A proud Yawuru Bunuba woman, Ms Peek outshone an impressive line-up of finalists to scoop the award after being named WA’s top contender.

Her latest accolade recognises her work creating training and employment opportunities for First Nations people via the organisation Saltwater Country.

Saltwater Country hosts rodeos, campdrafts and country music events, but also includes a training branch called Saltwater Academy, which teaches at-risk youth in remote Australia the skills to compete in and organise events.

Ms Peek — who is chair of Saltwater Country, a successful lawyer, business owner and “part-time cowgirl” — described winning as “amazing”.

“It acknowledges the hard yards so far, but it also shows that people beyond our community see the value in it and the opportunities for the rest of Australia,” she said.

“One of the most special things was that in the room I had my mother, my sister, my good friend Steph, and our local member Divina (Grace D’Anna, MLA) who also used to be a volunteer for Saltwater.

“It was a collective celebration; all of them, plus plenty of other people — and a lot of women — have contributed to the success so far, so it was just as much recognition for them as it was for me.”

The Rural Women’s Award comes with a $10,000 prize, but Ms Peek said she hoped the notoriety it attracted would lead to more sponsorships and industry partnerships.

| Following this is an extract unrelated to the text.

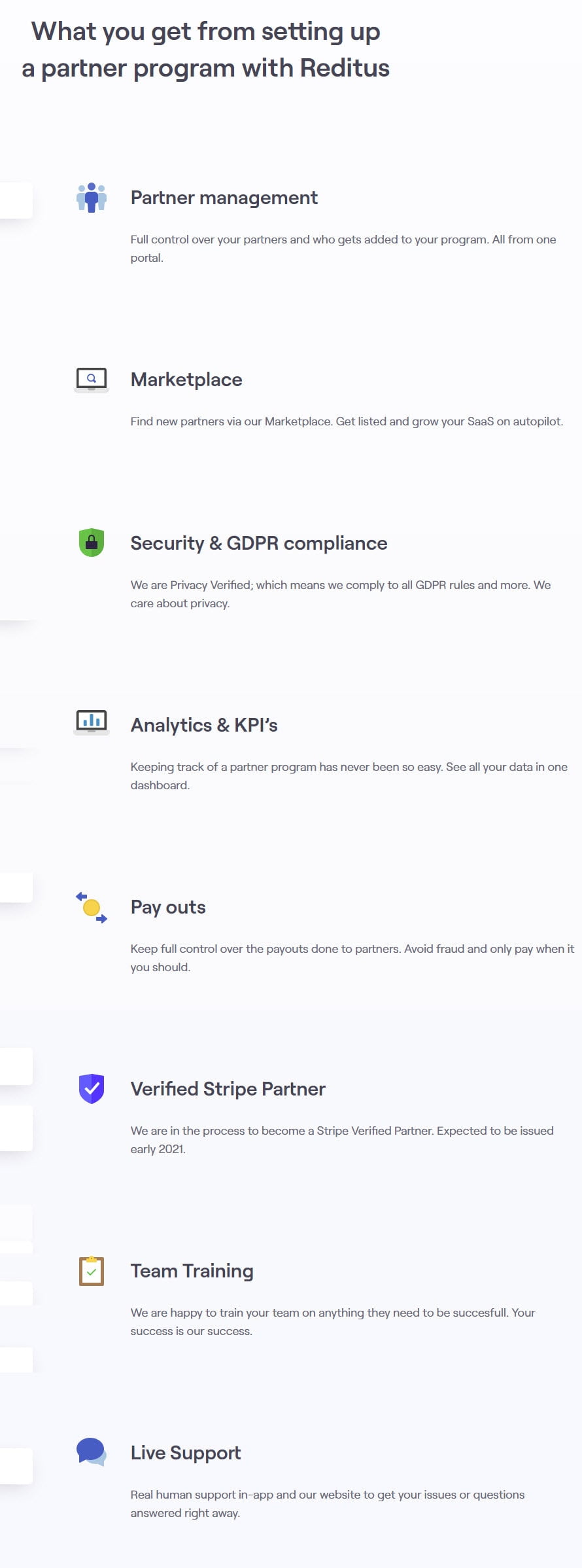Open the Verified Stripe Partner heading
This screenshot has width=582, height=1568.
point(228,1089)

“Hopefully those in control of funds sit up, take notice, and understand what we have already achieved,” the 41-year-old said.

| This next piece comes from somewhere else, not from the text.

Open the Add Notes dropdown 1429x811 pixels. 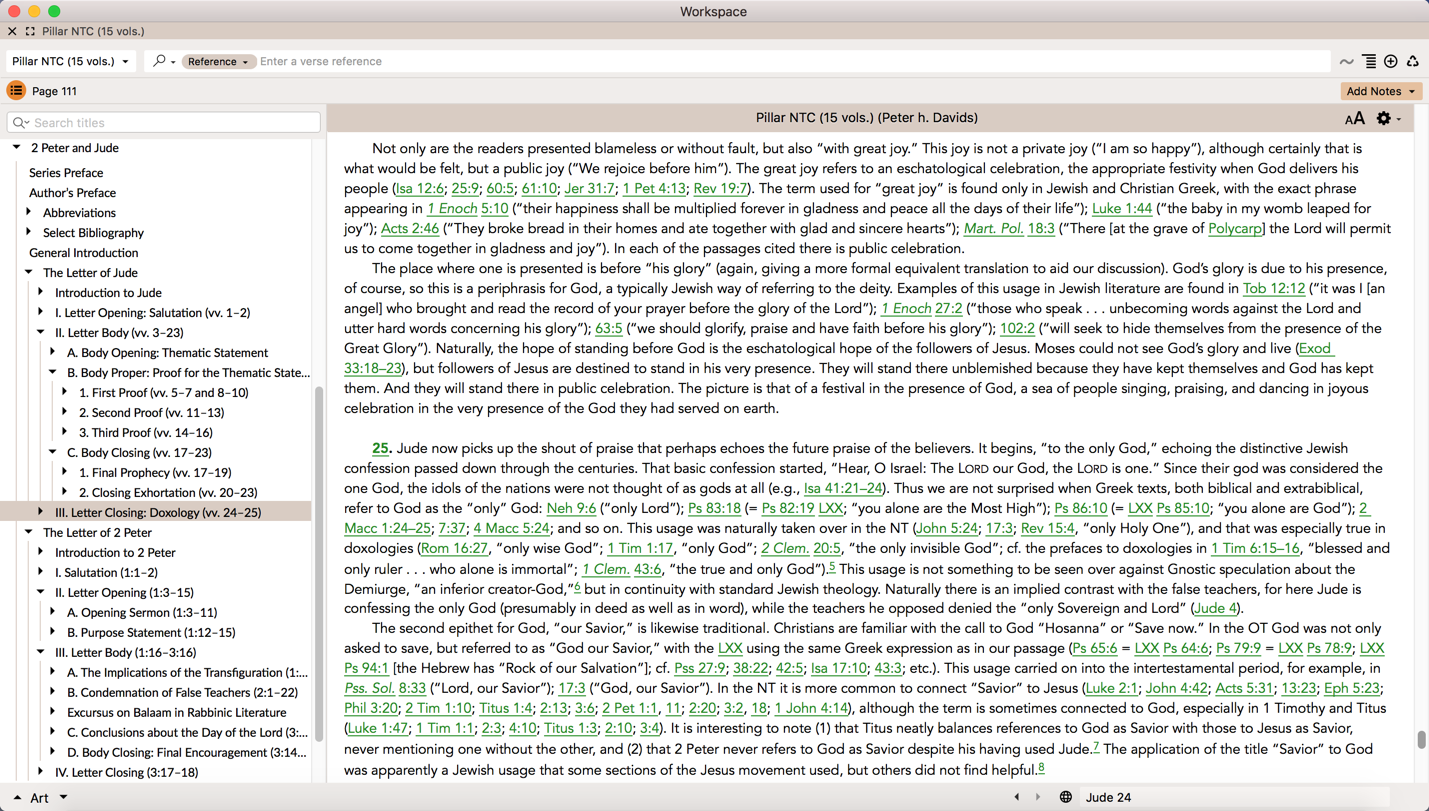(1380, 91)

“Saltwater Country started from zero dollars and we remain an unfunded organisation in the sense we have no ongoing government funding despite the service we’re providing for the community.

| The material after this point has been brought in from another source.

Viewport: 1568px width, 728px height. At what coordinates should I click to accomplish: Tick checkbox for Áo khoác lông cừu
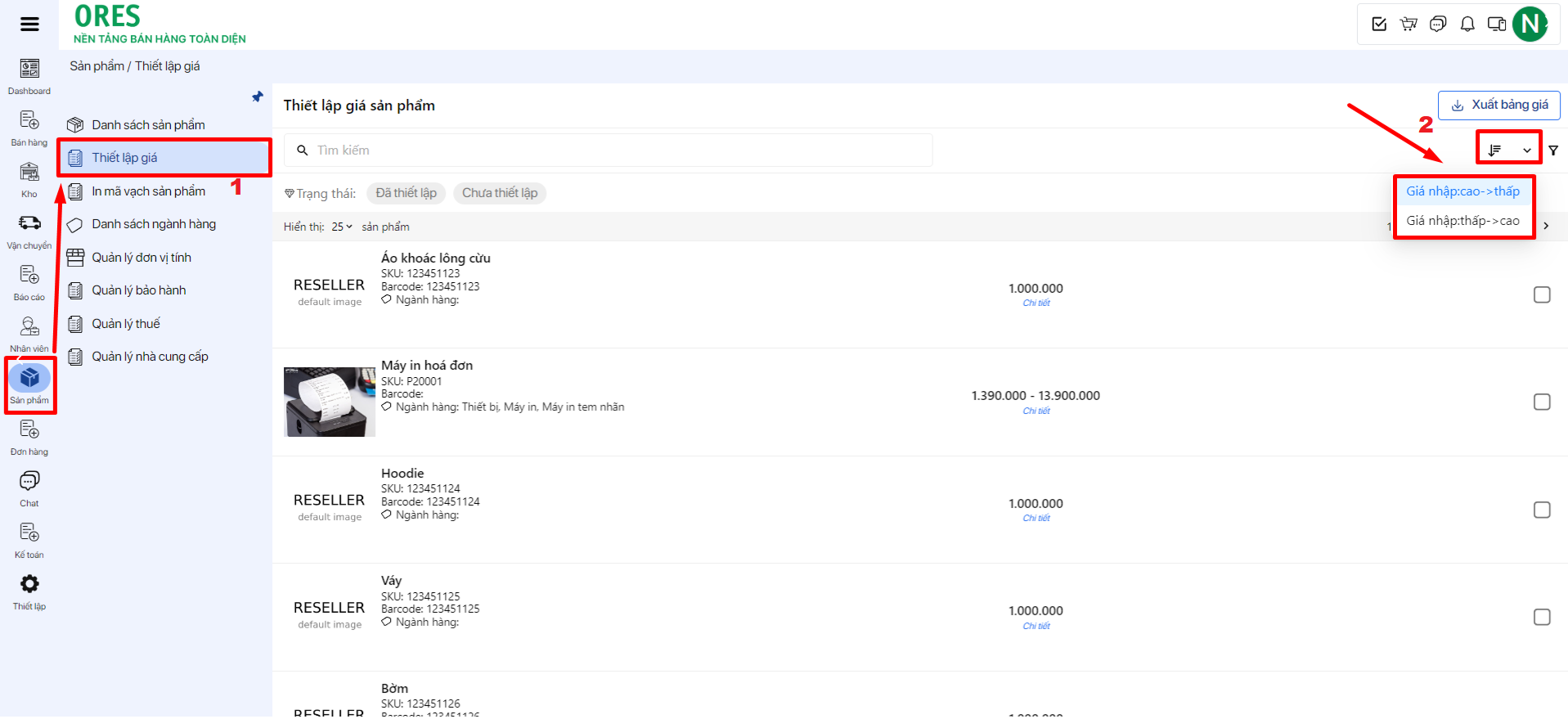[x=1542, y=294]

“I’m going to hustle as much as possible for it (the award) to open up other doors... that wouldn’t have normally been open to us.”

National AgriFuture’s Rural Women Award recipient Cara Peek
Camera IconNational AgriFuture’s Rural Women Award recipient Cara Peek Credit: Daniel Wilkins/The West Australian

Saltwater Country is largely volunteer-run but recently employed its first full-time worker, Kimberley woman Kisha Skeen, who rose through the ranks of Saltwater Academy.

The next goal is to employ more young Indigenous people while expanding the organisation across northern WA, the Northern Territory and North Queensland.

Ms Peek said the change she had seen in youngsters like Ms Skeen had been “phenomenal”.

“Kisha can be quite shy and she’s really come into herself,” she said.

“We had a young ringer hang around after the (Rhythm and Ride) event this year... and he expressed that it gives him hope that he will be treated fairly, and hope that people who look like him and who have a similar lived experience are able to achieve something so big.

“We meet our kids where they’re at, we train them in a way that makes sense to them, we bolster their confidence, and then provide a pathway into employment or further training.”

Opposition leader Mia Davies congratulated Ms Peek, saying the Rural Women’s Award recognised “leadership and initiative”.

“The award has gained a significant profile over the last 21 years, empowering and celebrating courageous women involved in our rural and emerging industries, businesses and communities,” Ms Davies said.

“These are women who play a key role in driving innovation, diversification, creating new opportunities for business and communities to thrive in regional Australia.”